‘Mila’ is a CG animated short film, which has been developed using the most modern techniques of digital animation. It’s been produced by the largest remote animation crew to date – 250 artists from over 25 countries – all of whom have volunteered their time and talent to help make ‘Mila’ happen.
The brainchild of Cinzia Angelini, who has worked as an animator and story artist in feature films for over twenty years, ‘Mila’ carries a heavy theme, focusing on the under-reported collateral damage of War – civilian children. Angelini, who is the writer and director of ‘Mila’, has based the film on a survivor’s firsthand experiences as a child during the the terrible bombings of World War Two. The survivor in question – her own mother, Giovanna.

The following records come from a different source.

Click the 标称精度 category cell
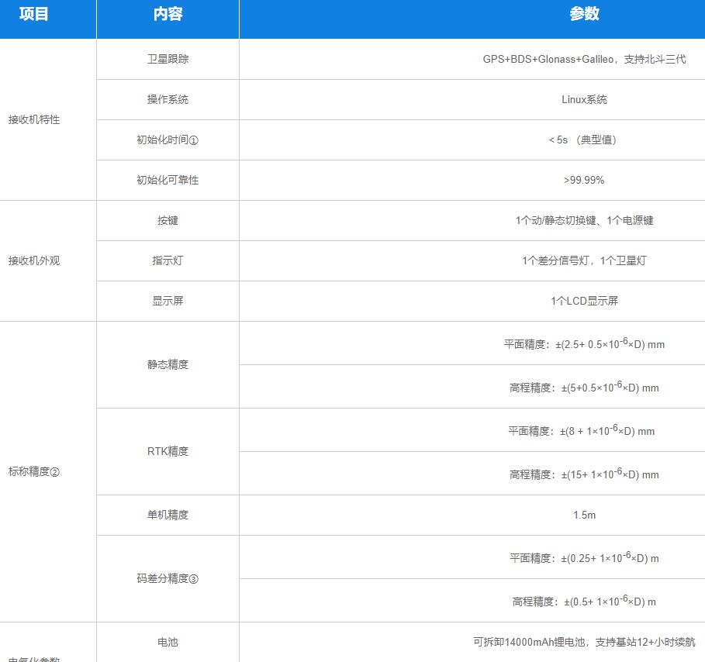The height and width of the screenshot is (662, 705). click(34, 471)
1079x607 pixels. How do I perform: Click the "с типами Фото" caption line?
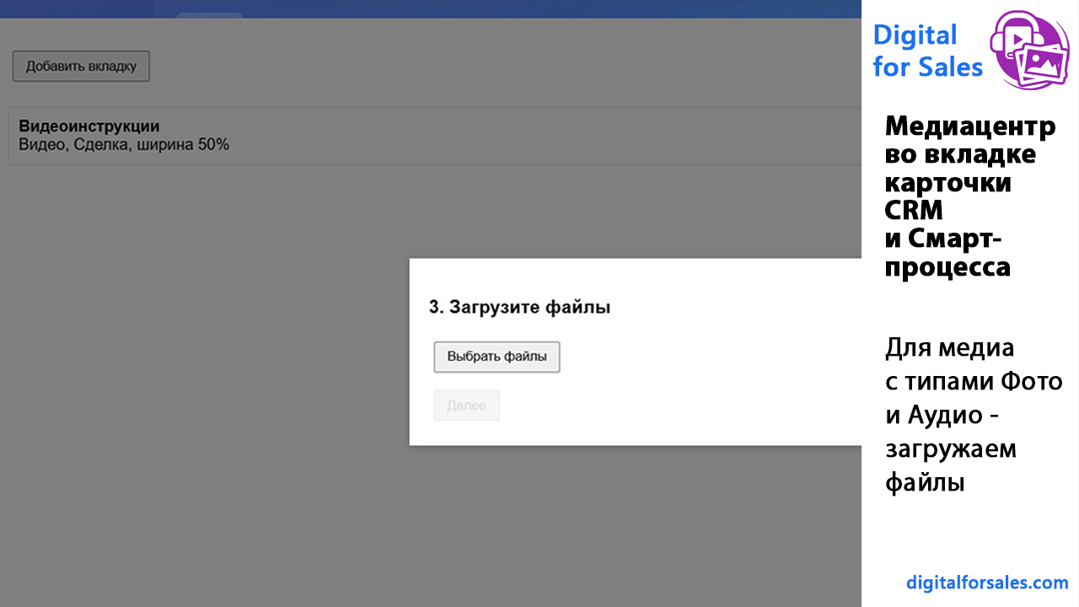tap(974, 381)
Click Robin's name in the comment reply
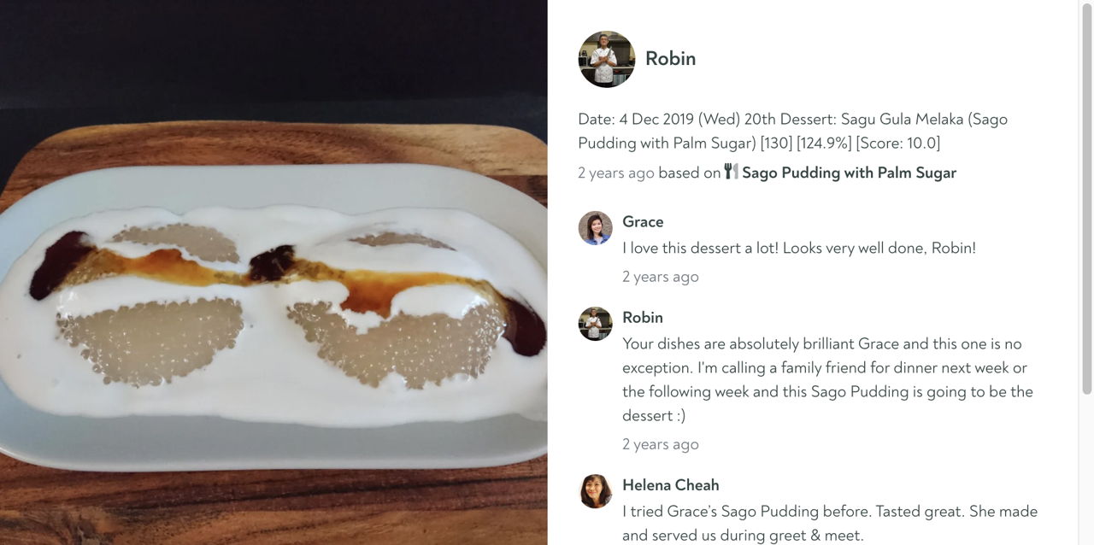This screenshot has width=1094, height=545. (x=643, y=317)
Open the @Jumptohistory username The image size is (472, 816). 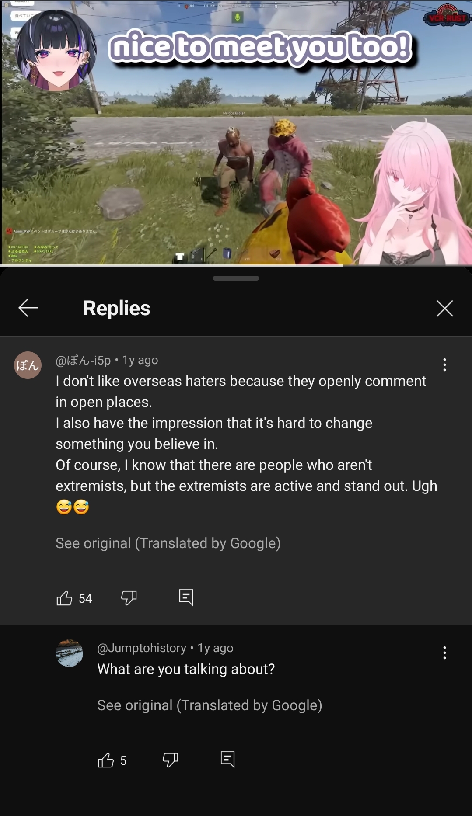[142, 648]
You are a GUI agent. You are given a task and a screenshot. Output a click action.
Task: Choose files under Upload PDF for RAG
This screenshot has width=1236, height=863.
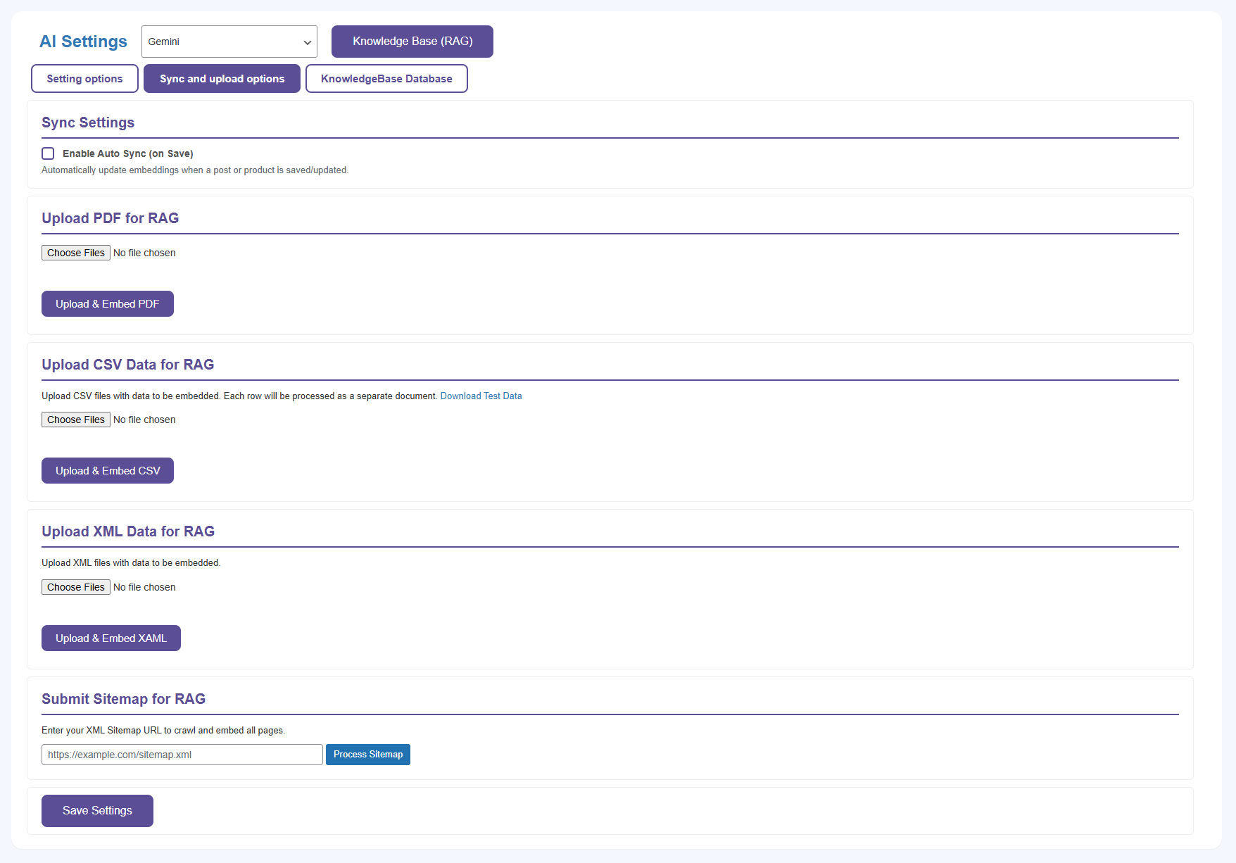(x=75, y=253)
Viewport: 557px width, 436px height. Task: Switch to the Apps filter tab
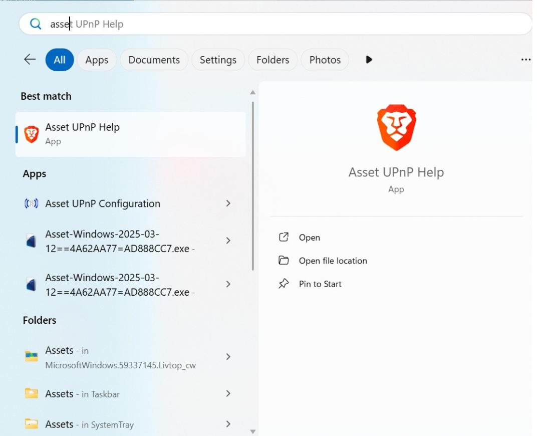pos(97,60)
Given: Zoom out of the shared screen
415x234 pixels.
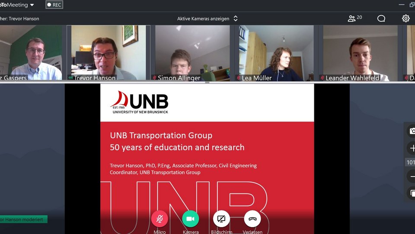Looking at the screenshot, I should coord(411,176).
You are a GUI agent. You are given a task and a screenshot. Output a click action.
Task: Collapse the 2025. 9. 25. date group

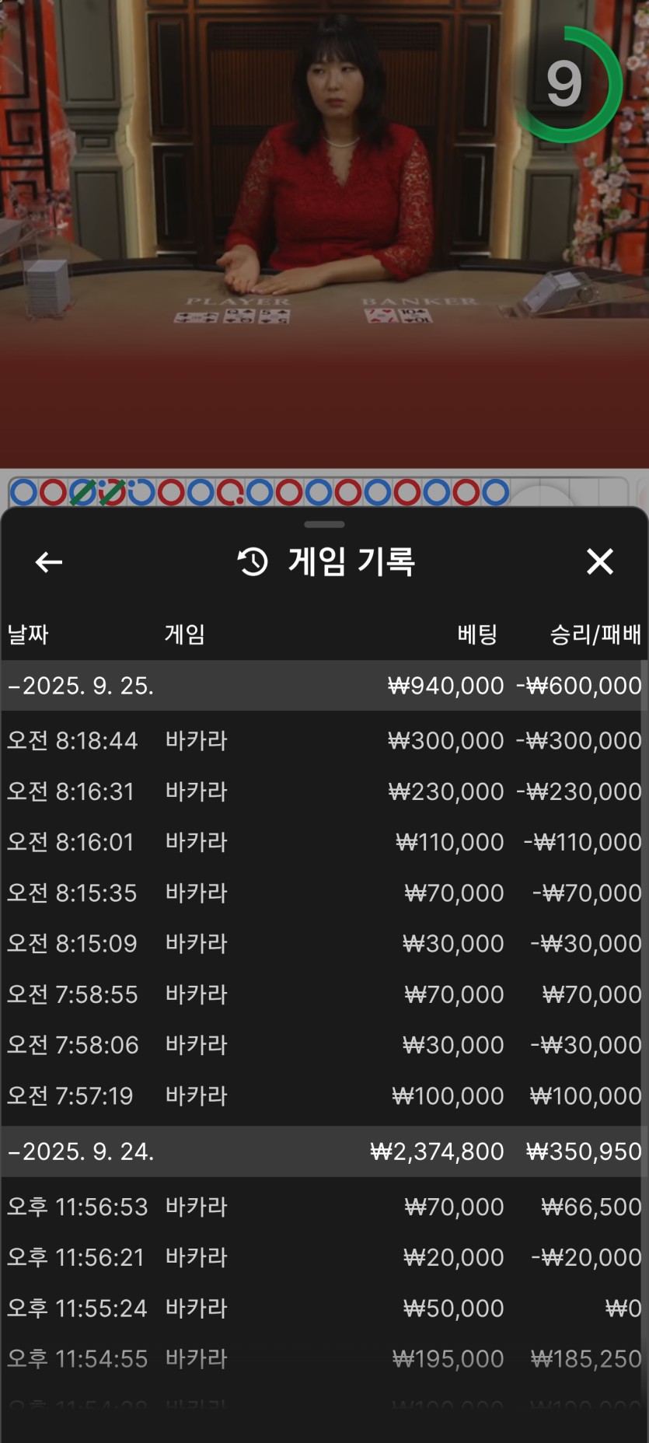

Cinzia, who has worked on films including ‘Spider-Man 2’, ‘Prince Of Egypt’, ‘Eldorado’, ‘Bolt’, and ‘Minions’, among others, started working on ‘Mila’ by herself, back in 2007, but rallied the support of many more amazing artists when she shared the moving and inspiring story behind the film. “Official” production began in 2010, with a small group of friends, who have now grown to become The Mila Family, whose passion, talent and time has been poured into the challenge of creating this beautiful film.
We spoke to Cinzia Angelini and asked her about herself, and ‘Mila’.
EP: Could you tell us a bit about yourself, your background?
CA: I went to an animation school in Milano, Italy. I was studying graphic design during the day and animation at night. After the first few months I felt in love with animation and I knew that animation was what I wanted to pursue in life. I first worked at several Italian studios as a storyboard artist and traditional animator for TV and then spent three years working in Munich and London for studios such as Amblimation and Warner Brothers. In 1997, I moved to the States working for DreamWorks as a 2D animator and then eventually learned 3d animation. Now I work as a freelance storyboard artist for companies like Illumination Entertainment.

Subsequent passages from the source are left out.